[Opening Passage provided section]
11.mar.07
Deseret Morning News (Utah)
Lee Davidson
http://deseretnews.com/dn/view/0,1249,660201947,00.html
Inspectors were cited as saying that most local eateries work hard to follow health department rules, but some struggle, including Cafe Kim in West Jordan.
Health inspectors closed it twice for serious violations during the past two years, for a total of 11 days — the longest stretch for any local restaurant. During inspections, it also amassed four times more violation points on average than a typical full-service restaurant, the worst in Salt Lake County.
The story says that inspectors found 160 code violations there, including 25 considered "critical" — or most likely to cause food-borne illness if not fixed quickly. The violations ranged from dirty food-preparation surfaces to touching ready-to-serve food with bare hands, storing toxic materials near food and not keeping hot foods hot enough nor cold foods cold enough.
[Closing Passage provided section]
**What you need to do**
Continue the news report above on Cafe Kim's health code violations, starting right after its final sentence.
[Opening Provided records section]
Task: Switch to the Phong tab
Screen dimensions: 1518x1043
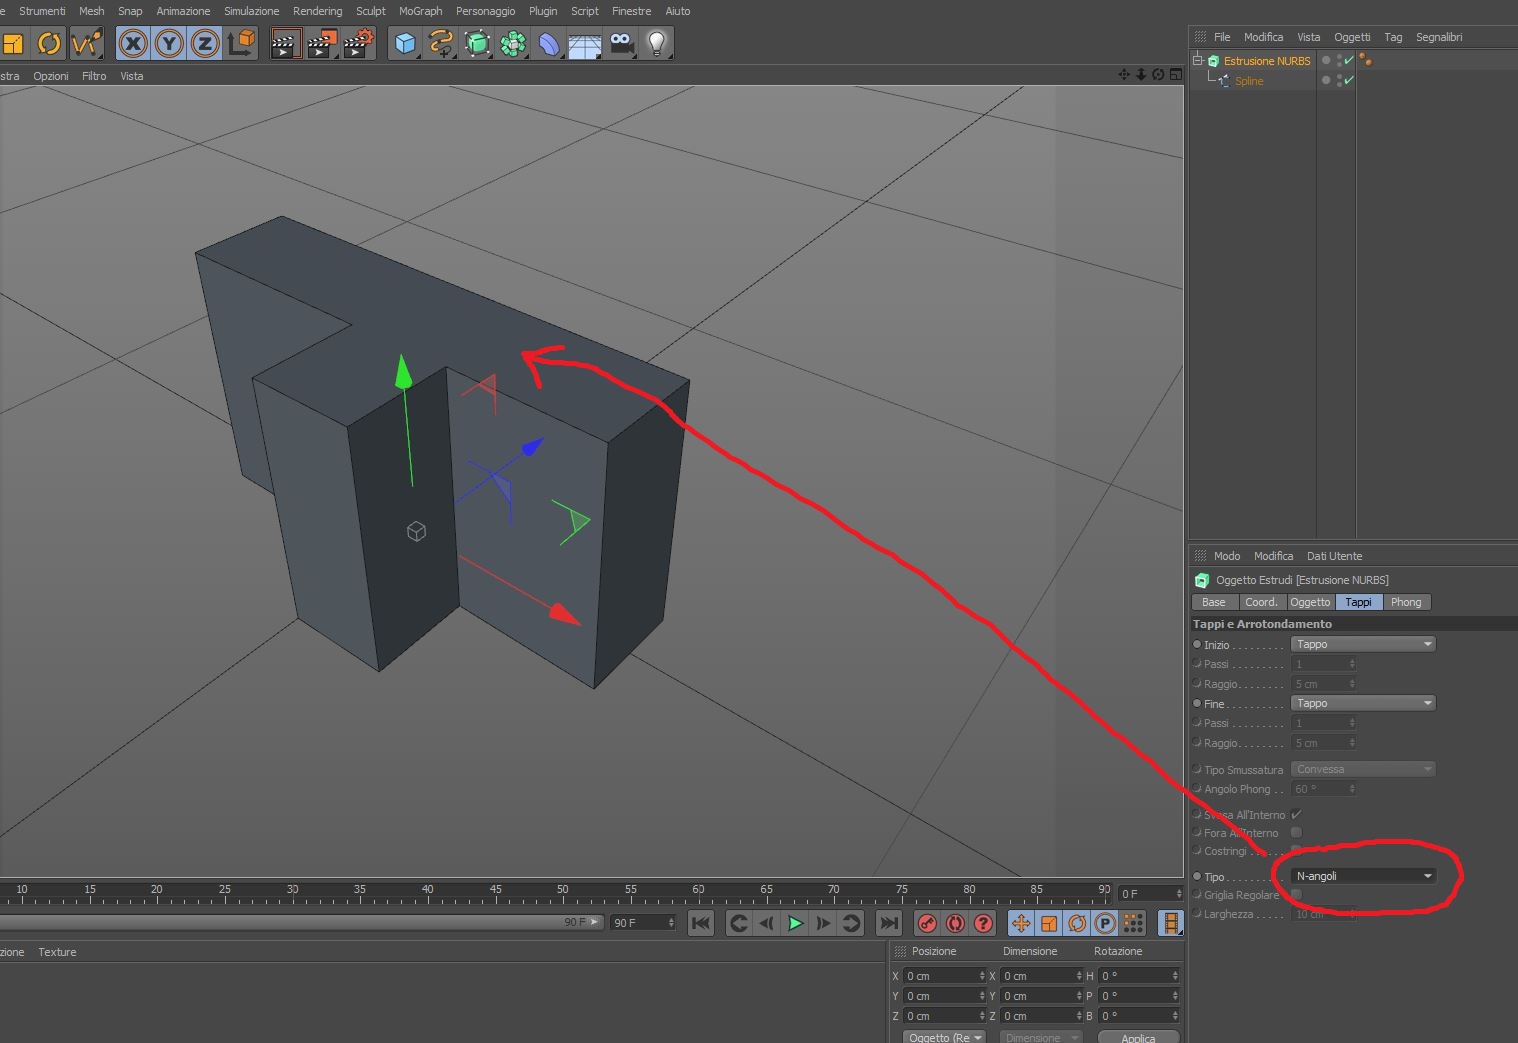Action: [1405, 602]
[Closing Provided records section]
[Opening Provided records section]
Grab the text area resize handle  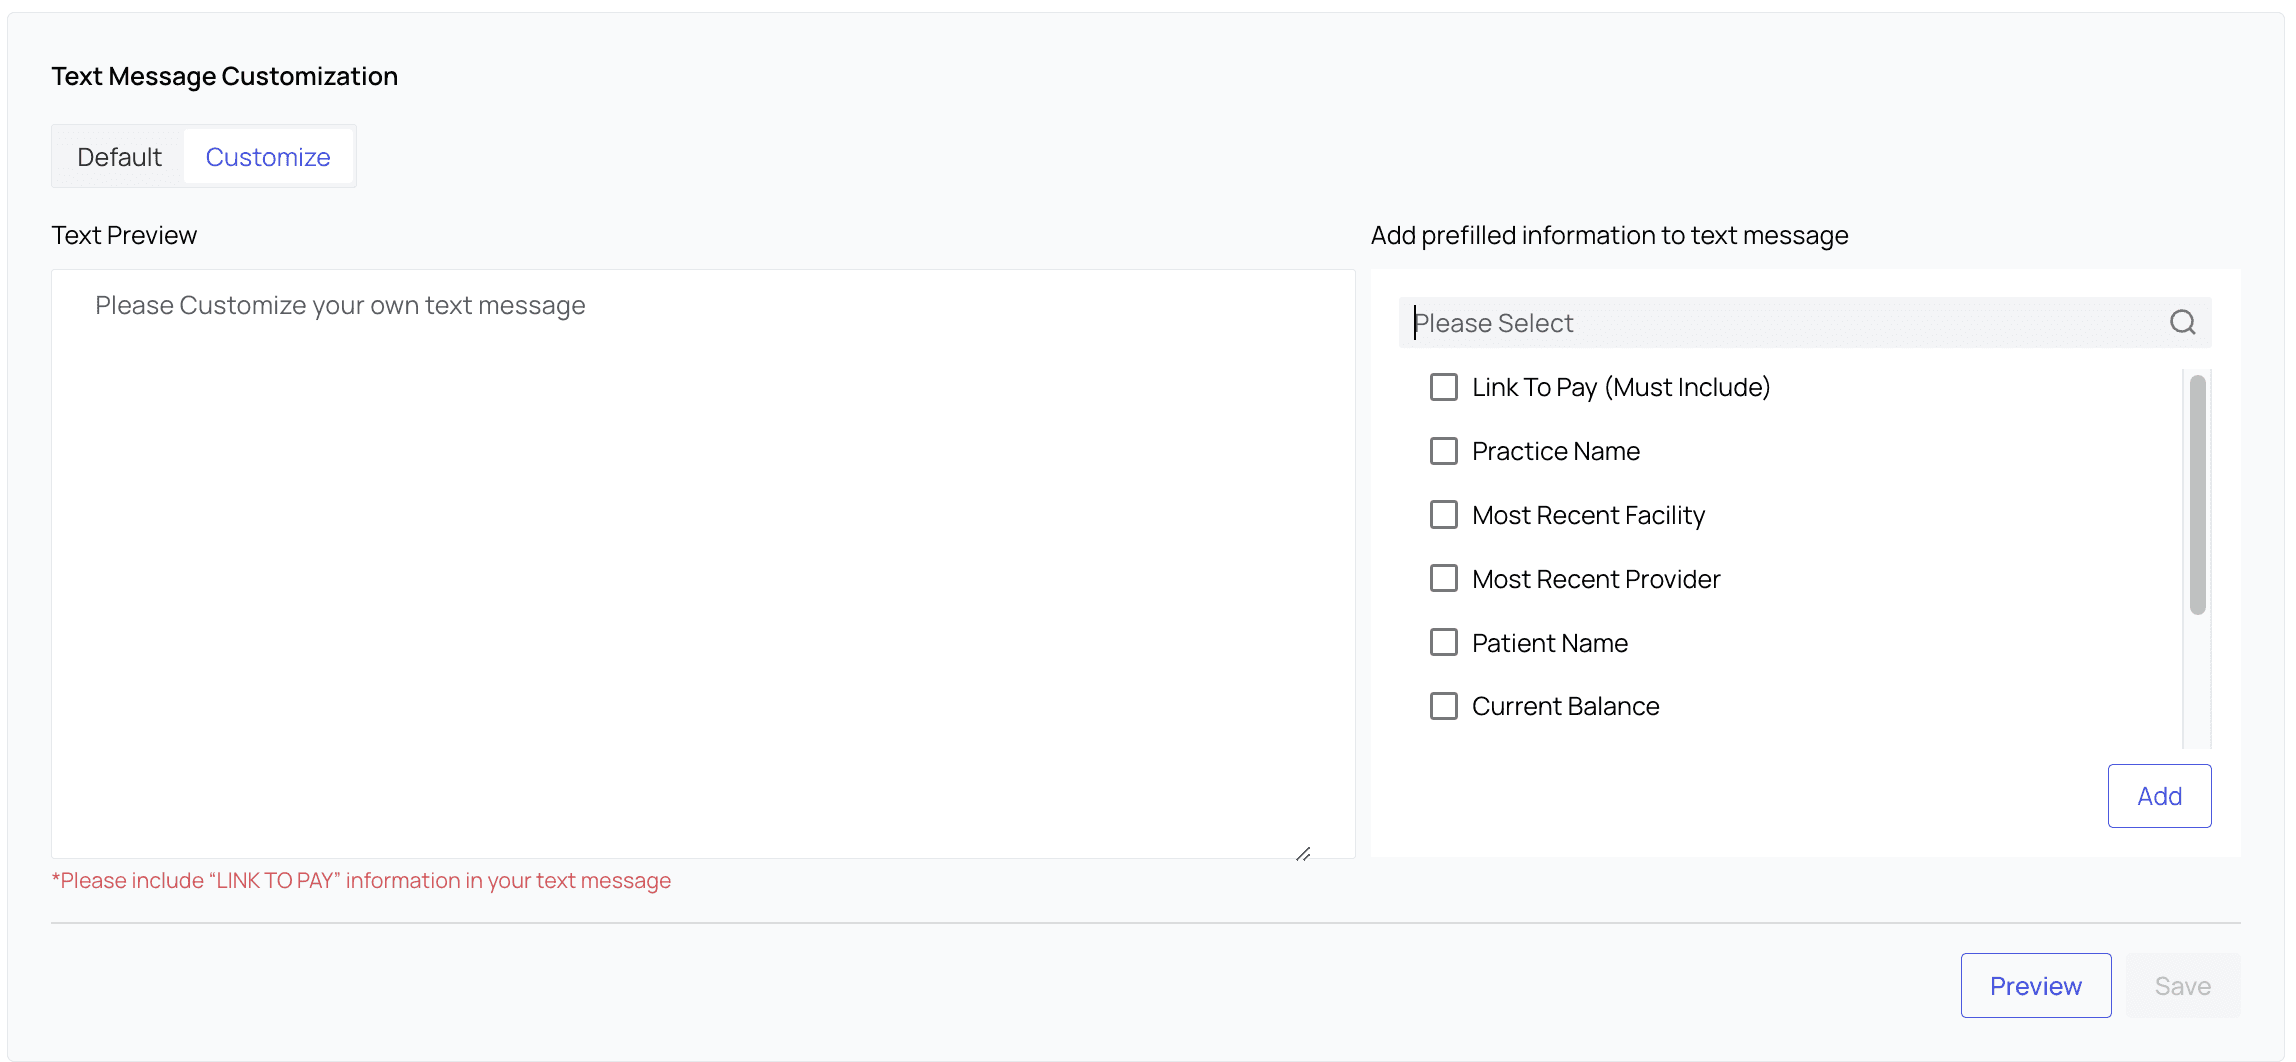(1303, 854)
[Closing Provided records section]
[Opening Provided records section]
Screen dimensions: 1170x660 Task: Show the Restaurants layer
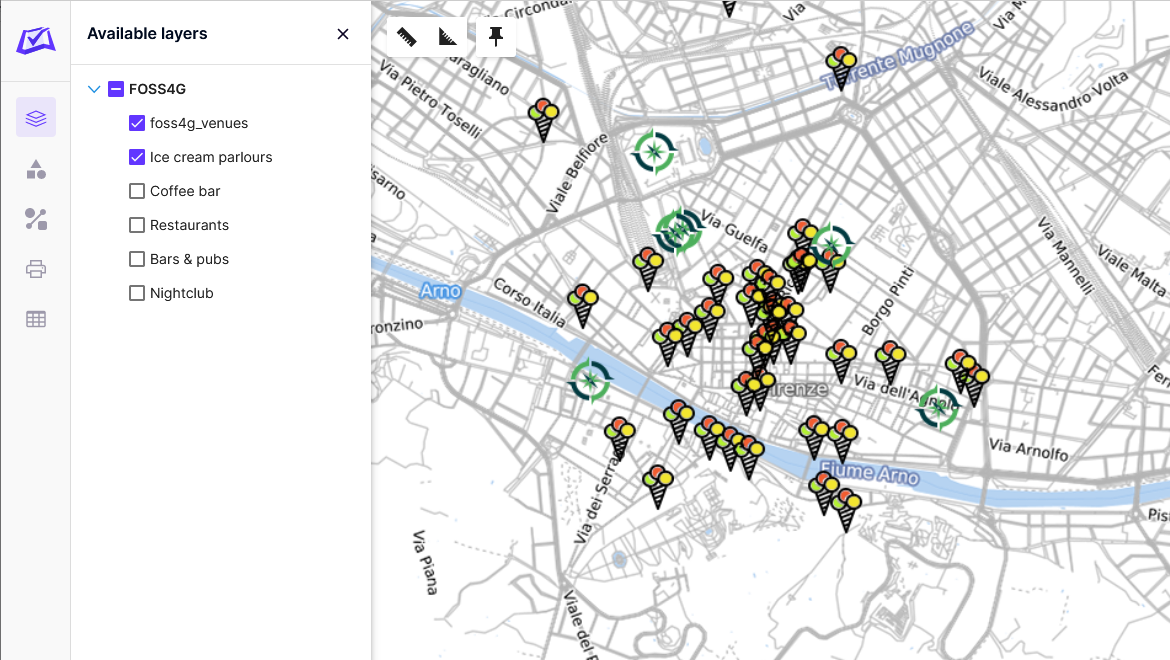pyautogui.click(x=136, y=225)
[Closing Provided records section]
**Reply to the exercise**
Cafe Kim did not respond to a hand-delivered letter seeking comment.
The story says that health departments will release inspection data only if someone files a formal request through state open-records laws. The requester must then pay up to $50 per hour (in Utah County) for workers to process that request, plus copying fees.
The Deseret Morning News went through that process to obtain inspection data on 5,000 eateries in Salt Lake and Utah counties, and today posts average scores for each of them online at deseretnews.com.